* Passage to read *
September 29 – 30
“Bonjour. Parlez vous Englais?”
Well, damn. How could we have forgotten to bring a French-English dictionary?
The information officer at the Gare de L’Est train station shrugs and says “I speak African.”
I blurt “good!” Africa is the mother continent of humanity. Surely he’s the right person to help a fatigued family find our way to rest in Paris. And he does, although my response of “good” could mean many things or nothing to a stranger who doesn’t know me from Adam.
We buy tickets for the subway and enter the gauntlet of searching for our flat; which means looking for one location to pick up a key from a box in a place we enter with a code; then getting back on the subway to go to our flat in another location. We never see our landlord, but twice we pass an Islamic woman asking for alms. She appears to be in mourning. Each time we go by I put a coin in her palm and she says something that sounds like a blessing.
Emerging from the subway we are greeted by a sweet-smelling breeze. We find our apartment on a side street and walk up four flights of winding wooden stairs. I shed my T-shirt that wreaks from the sweat of extended travel. Three days later, untouched in a pile of dirty clothes, I smell the shirt again and all trace of stink has been replaced by the scent of pastry.

* Task instructions *
Return the Paris travel journal entry above in full, reproducing every word and punctuation mark without alteration.

* Data block *
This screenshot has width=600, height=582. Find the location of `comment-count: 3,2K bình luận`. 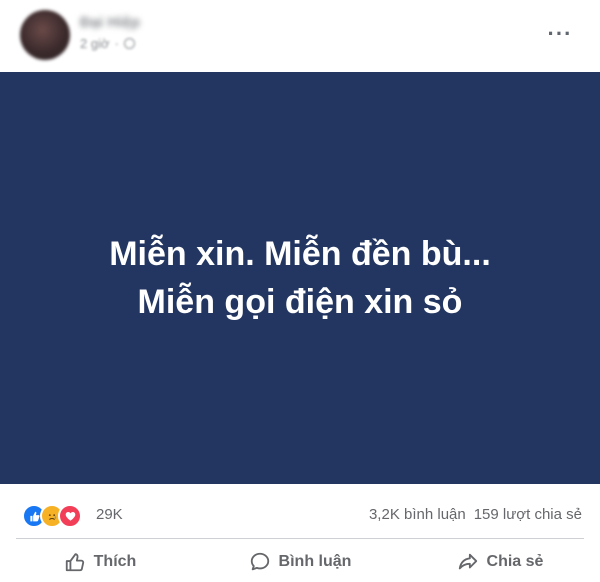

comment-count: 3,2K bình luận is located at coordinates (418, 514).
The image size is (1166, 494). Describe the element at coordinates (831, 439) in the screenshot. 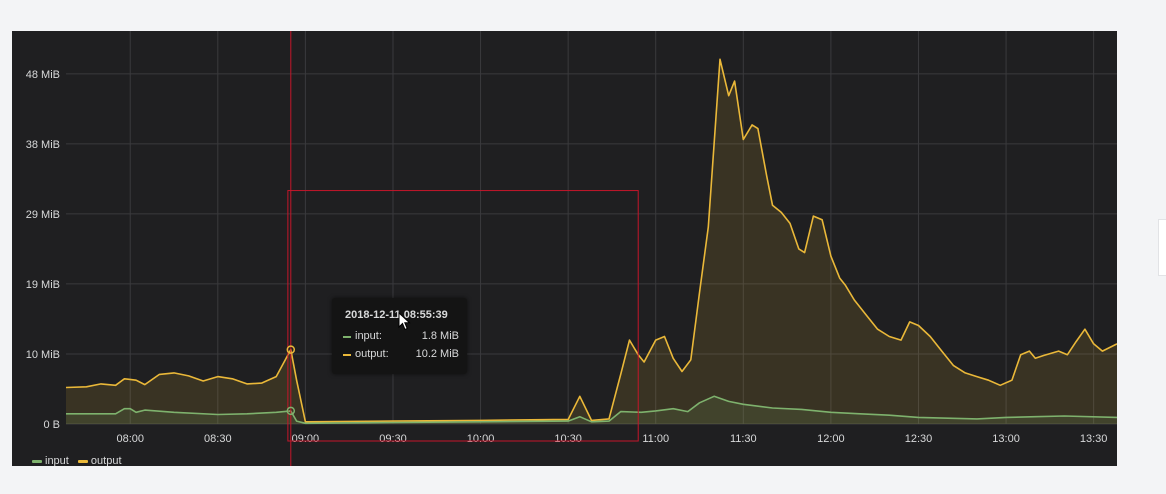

* Result of this task *
September 29 – 30
“Bonjour. Parlez vous Englais?”
Well, damn. How could we have forgotten to bring a French-English dictionary?
The information officer at the Gare de L’Est train station shrugs and says “I speak African.”
I blurt “good!” Africa is the mother continent of humanity. Surely he’s the right person to help a fatigued family find our way to rest in Paris. And he does, although my response of “good” could mean many things or nothing to a stranger who doesn’t know me from Adam.
We buy tickets for the subway and enter the gauntlet of searching for our flat; which means looking for one location to pick up a key from a box in a place we enter with a code; then getting back on the subway to go to our flat in another location. We never see our landlord, but twice we pass an Islamic woman asking for alms. She appears to be in mourning. Each time we go by I put a coin in her palm and she says something that sounds like a blessing.
Emerging from the subway we are greeted by a sweet-smelling breeze. We find our apartment on a side street and walk up four flights of winding wooden stairs. I shed my T-shirt that wreaks from the sweat of extended travel. Three days later, untouched in a pile of dirty clothes, I smell the shirt again and all trace of stink has been replaced by the scent of pastry.